▸ PROBLEM: Answer with a bare number: the count of lines in the data below that contain the word "arrow".

Records drawn from a dataset
* * *

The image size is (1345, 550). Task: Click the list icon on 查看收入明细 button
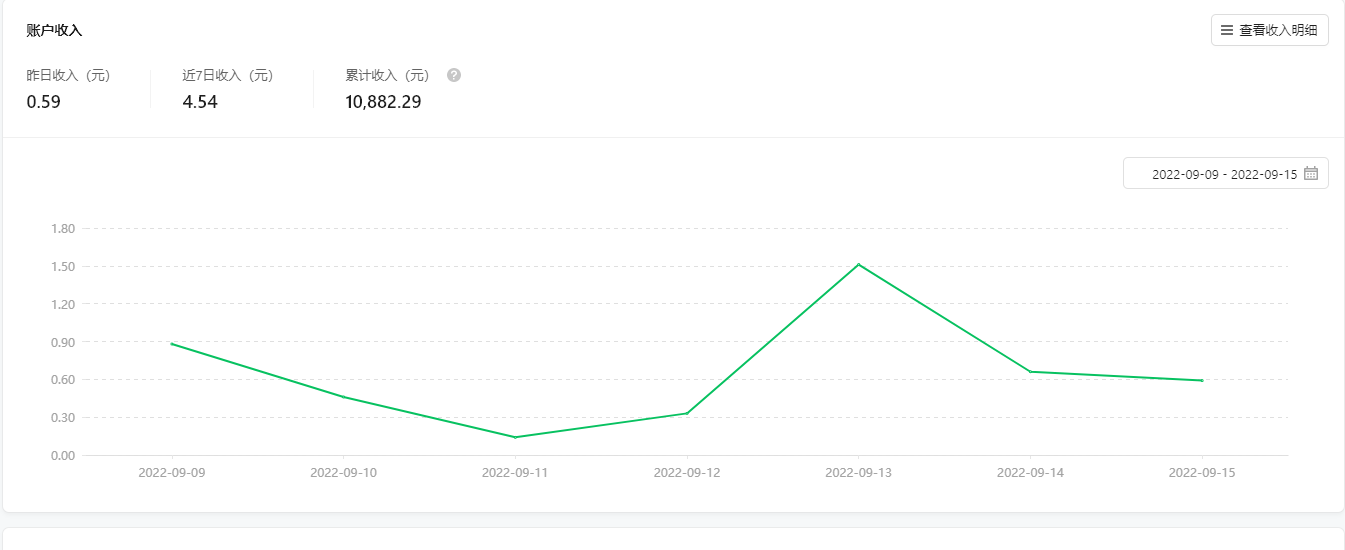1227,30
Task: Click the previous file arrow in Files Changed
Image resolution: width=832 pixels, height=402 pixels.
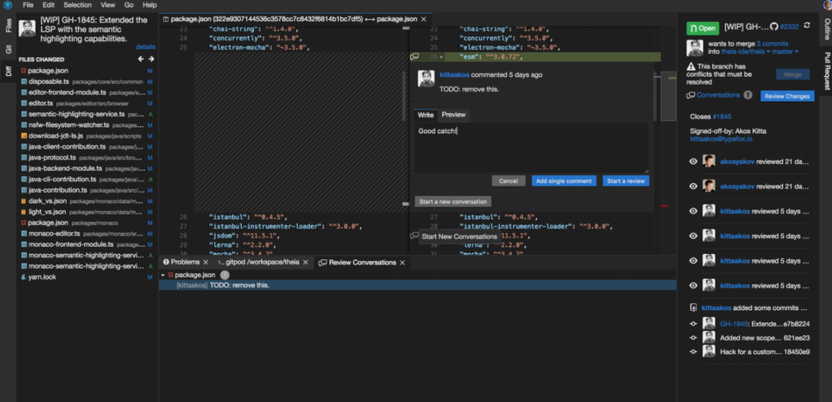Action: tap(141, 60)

* * *

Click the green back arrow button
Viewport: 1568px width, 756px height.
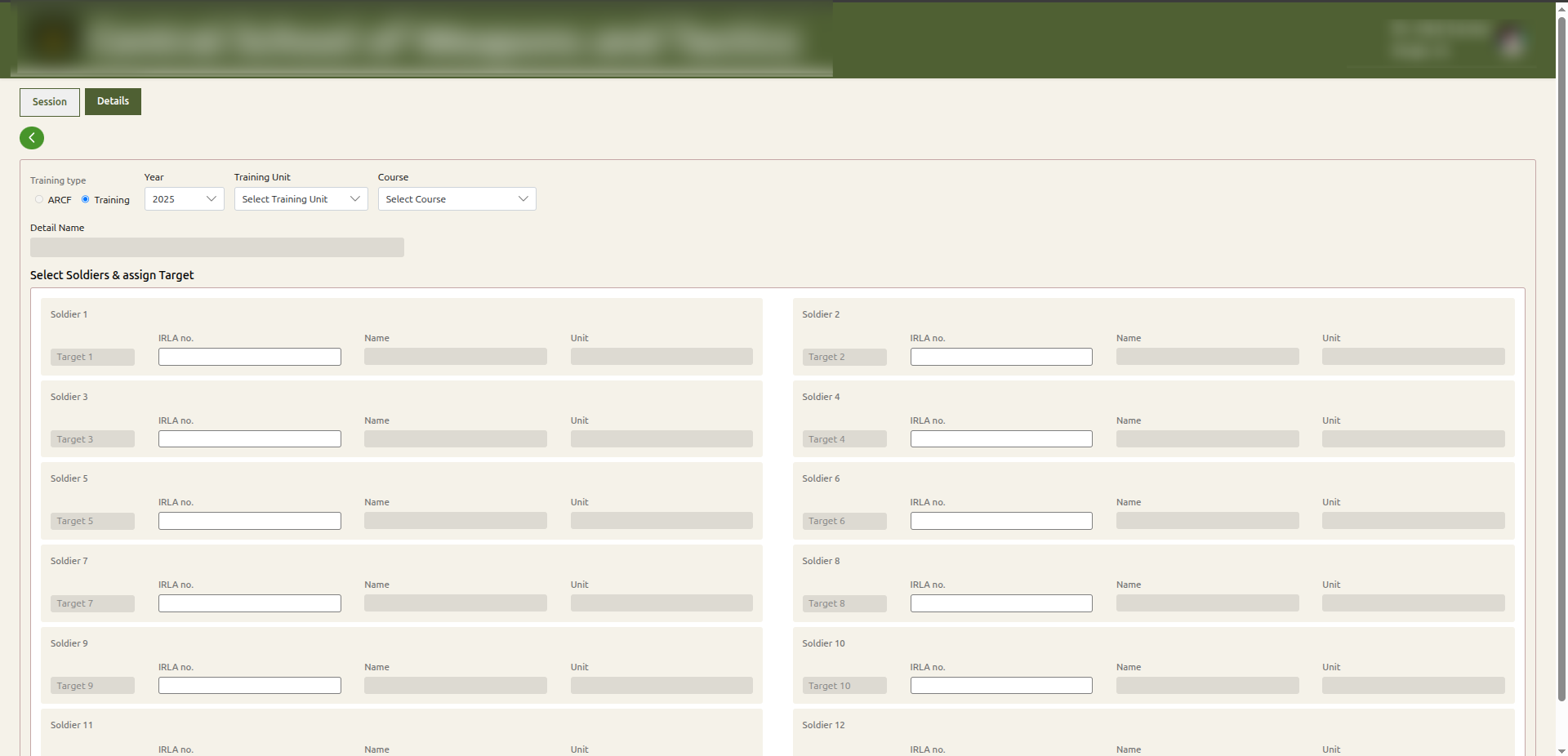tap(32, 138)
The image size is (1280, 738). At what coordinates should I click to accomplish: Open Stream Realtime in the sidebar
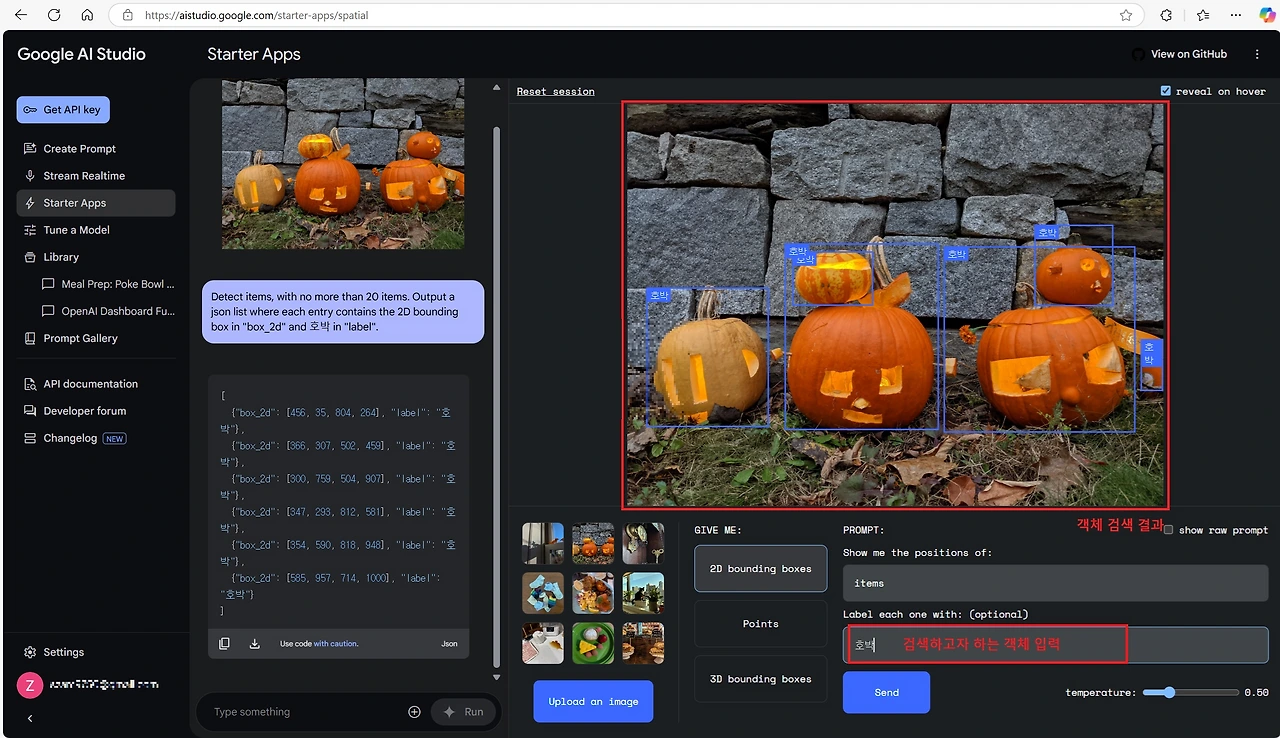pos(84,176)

* * *

▸ SOLUTION TO THIS PROBLEM: 2